— start Page —
Dorylaeum

Dorylaeum

Dorylaeum or Dorylaion (Greek: Δορύλαιον) was an ancient city in Anatolia. It is now in ruins near the city of Eskişehir, Turkey.

The city existed under the Phrygians but may have been much older. It was a Roman trading post. It also was probably a key city of the route the Apostle Paul took on his Second Missonary Voyage in 50 AD.

Later Dorylaeum became a bishopric under the Byzantine Empire. After the Battle of Manzikert in 1071 it was taken by the Seljuk Turks.

Dorylaeum was the site of two battles during the crusades. In 1097, during the First Crusade, the crusaders defeated the Seljuks there, in their first major victory.[1] During the Second Crusade it was the site of a major defeat, which effectively ended the German contribution to the crusade.
— end Page —
— start Recorded data —
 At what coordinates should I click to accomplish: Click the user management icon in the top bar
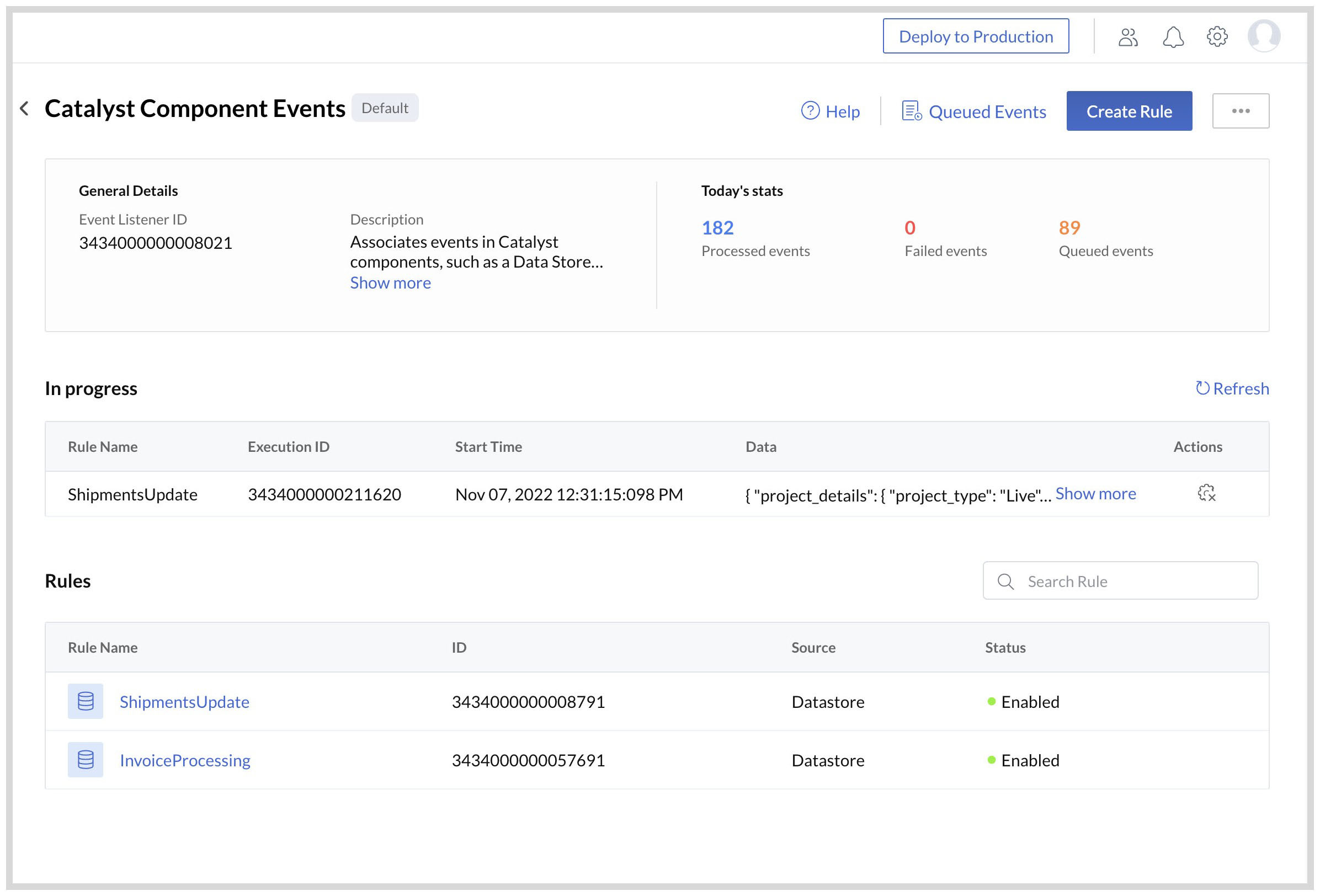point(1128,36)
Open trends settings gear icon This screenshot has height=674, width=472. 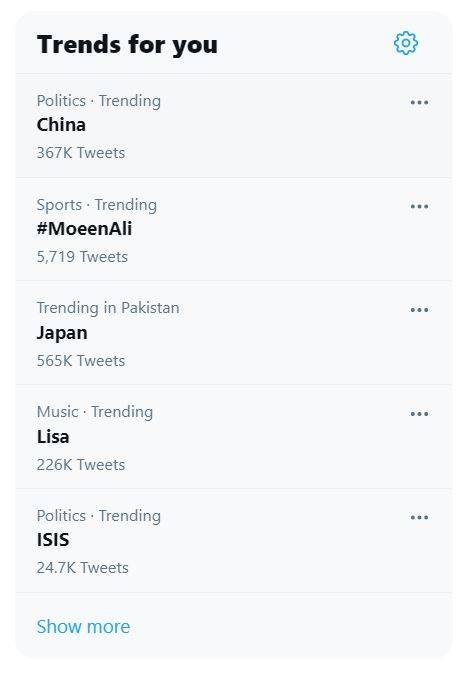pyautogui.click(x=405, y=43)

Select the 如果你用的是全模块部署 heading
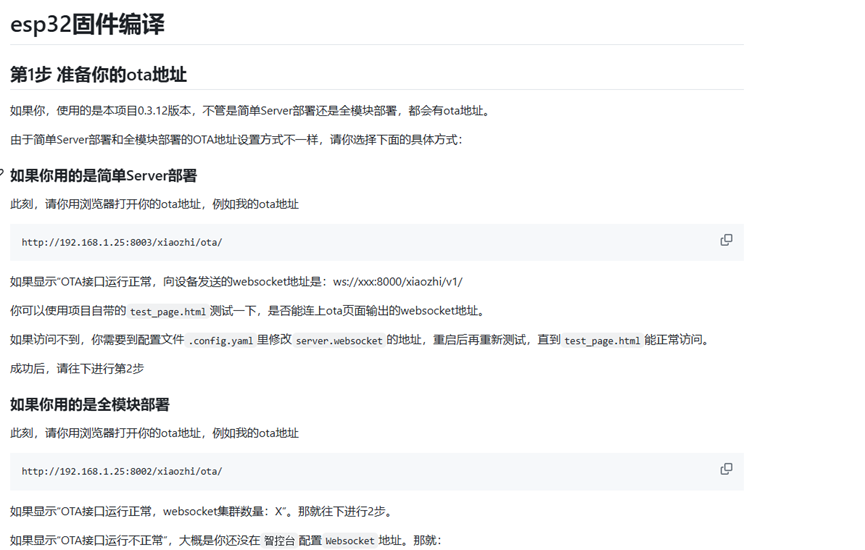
— end Recorded data —
Write out word for word the passage of the Dorylaeum article above, between "Dorylaeum or Dorylaion" and "the Seljuk Turks.", inclusive.

Dorylaeum or Dorylaion (Greek: Δορύλαιον) was an ancient city in Anatolia. It is now in ruins near the city of Eskişehir, Turkey.

The city existed under the Phrygians but may have been much older. It was a Roman trading post. It also was probably a key city of the route the Apostle Paul took on his Second Missonary Voyage in 50 AD.

Later Dorylaeum became a bishopric under the Byzantine Empire. After the Battle of Manzikert in 1071 it was taken by the Seljuk Turks.